• [Text section]
○ ○ ○ ○
Comment by lfittl
1 month ago
The article has a section where it estimates index bloat based on comparing the number of index reltuples * 40 bytes (?), compared to the size of the file on disk.
This is problematic, first of all because I don't think the math is right (see [0] for a more comprehensive query that takes into account column sizes), and second because it ignores the effects of B-Tree index deduplication in Postgres 13+: [1]
In my experience, fast bloat estimation queries can work okay for table bloat, but for index bloat I'd recommend instead looking at the change in page density over time (i.e. track relpages divided by reltuples), or just go direct to running pgstatindex outside business hours.
[0]: https://github.com/pgexperts/pgx_scripts/blob/master/bloat/i... [1]: https://www.postgresql.org/docs/current/btree.html#BTREE-DED...
Every time Postgres advice says to “schedule [important maintenance] during low traffic period” (OP) or “outside business hours”, it reinforces my sense that it’s not suitable for performance-sensitive data path on a 24/7/365 service and I’m not sure it really aims to be. (To be fair, running it like that for several years and desperately trying to make it work also gave me that feeling. But I’m kind of aghast that necessary operational maintenance still carries these caveats.)
> Every time Postgres advice says to “schedule [important maintenance] during low traffic period” (OP) or “outside business hours”, it reinforces my sense that it’s not suitable for performance-sensitive data path on a 24/7/365 service and I’m not sure it really aims to be.
It's a question of resource margins. If you have regular and predictable windows of low resource utilization, you can afford to run closer to the sun during busy periods, deferring (and amortizing, to some degree) maintenance costs till later. If you have a 24/7/365 service, you need considerably higher safety margins.
Also, there's a lot of terrible advice on the internet, if you haven't noticed.
> (To be fair, running it like that for several years and desperately trying to make it work also gave me that feeling. But I’m kind of aghast that necessary operational maintenance still carries these caveats.)
To be fair, I find oxides' continual low-info griping against postgres a bit tedious. There's plenty weaknesses in postgres, but criticizing postgres based on 10+ year old experiences of running an, at the time, outdated postgres, on an outdated OS is just ... not useful? Like, would it useful to criticize oxides lack of production hardware availability in 2021 or so?
Edit: duplicated word removed
> It's a question of resource margins.
○ ○ ○ ○
• [Material provided]
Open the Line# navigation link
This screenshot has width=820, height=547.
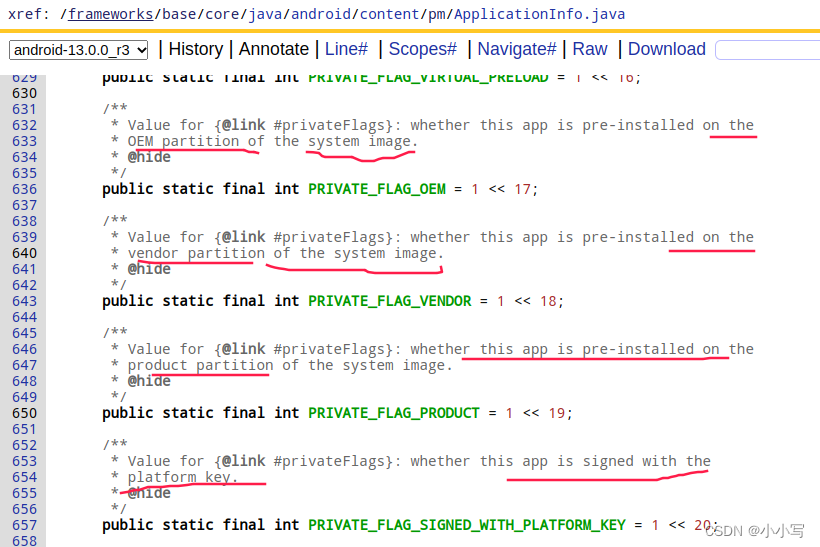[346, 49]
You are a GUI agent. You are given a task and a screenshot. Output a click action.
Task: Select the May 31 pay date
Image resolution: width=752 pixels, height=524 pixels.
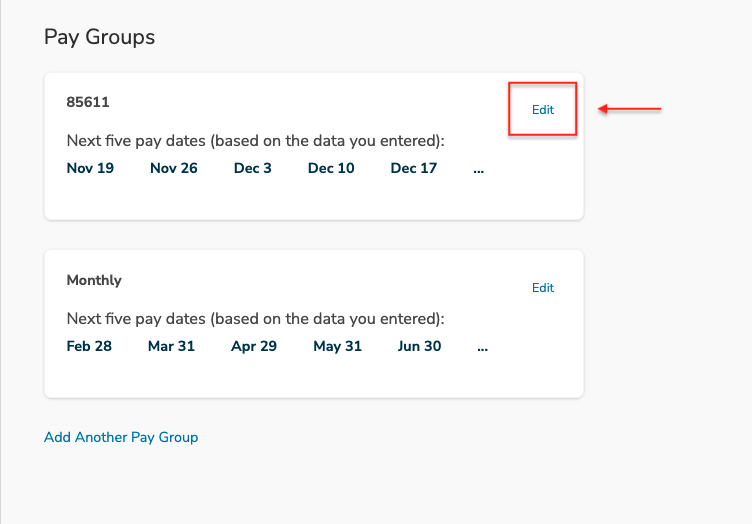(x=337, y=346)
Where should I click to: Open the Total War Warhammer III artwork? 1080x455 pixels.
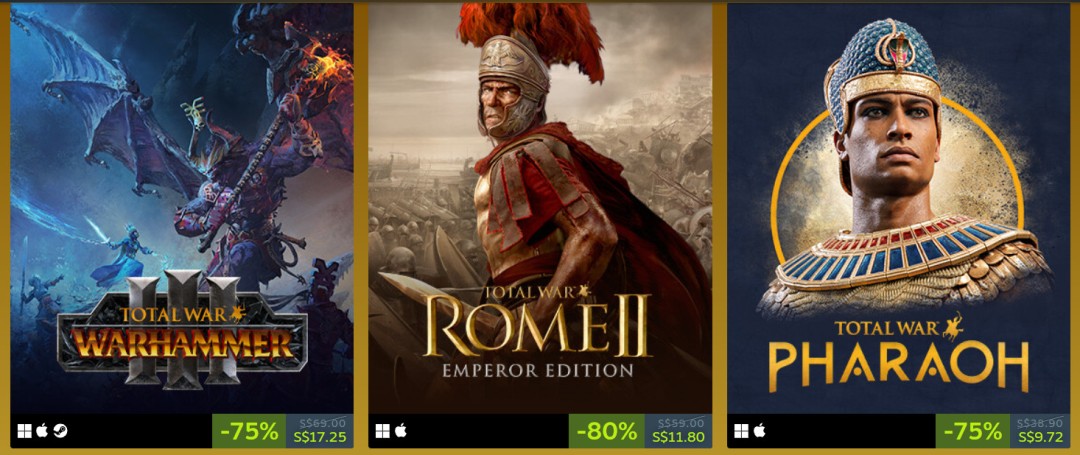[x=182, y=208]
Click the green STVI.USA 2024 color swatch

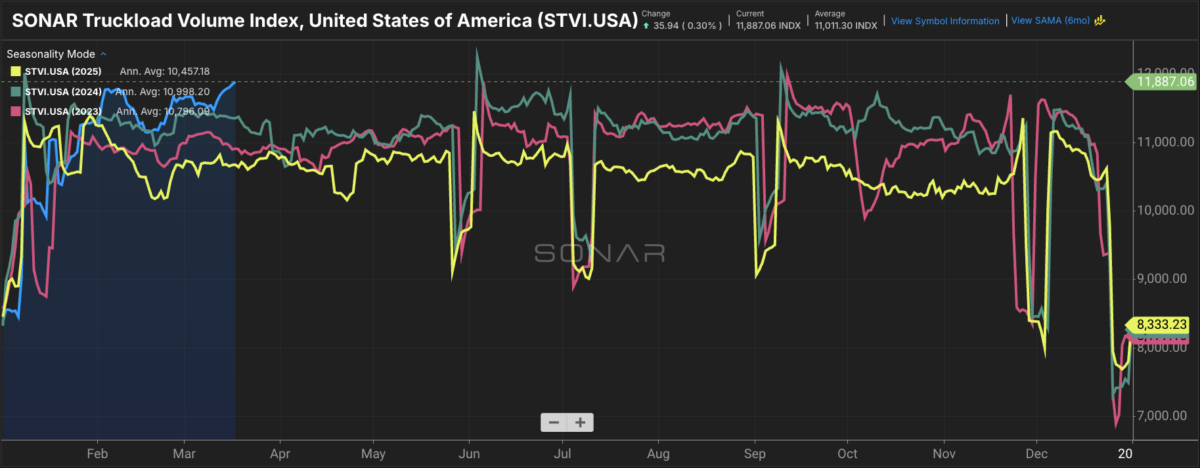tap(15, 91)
○ ○ ○ ○
Write out, word for word, the stretch of the Postgres index bloat thread from "It's a question of resource margins. If" through "higher safety margins.".

It's a question of resource margins. If you have regular and predictable windows of low resource utilization, you can afford to run closer to the sun during busy periods, deferring (and amortizing, to some degree) maintenance costs till later. If you have a 24/7/365 service, you need considerably higher safety margins.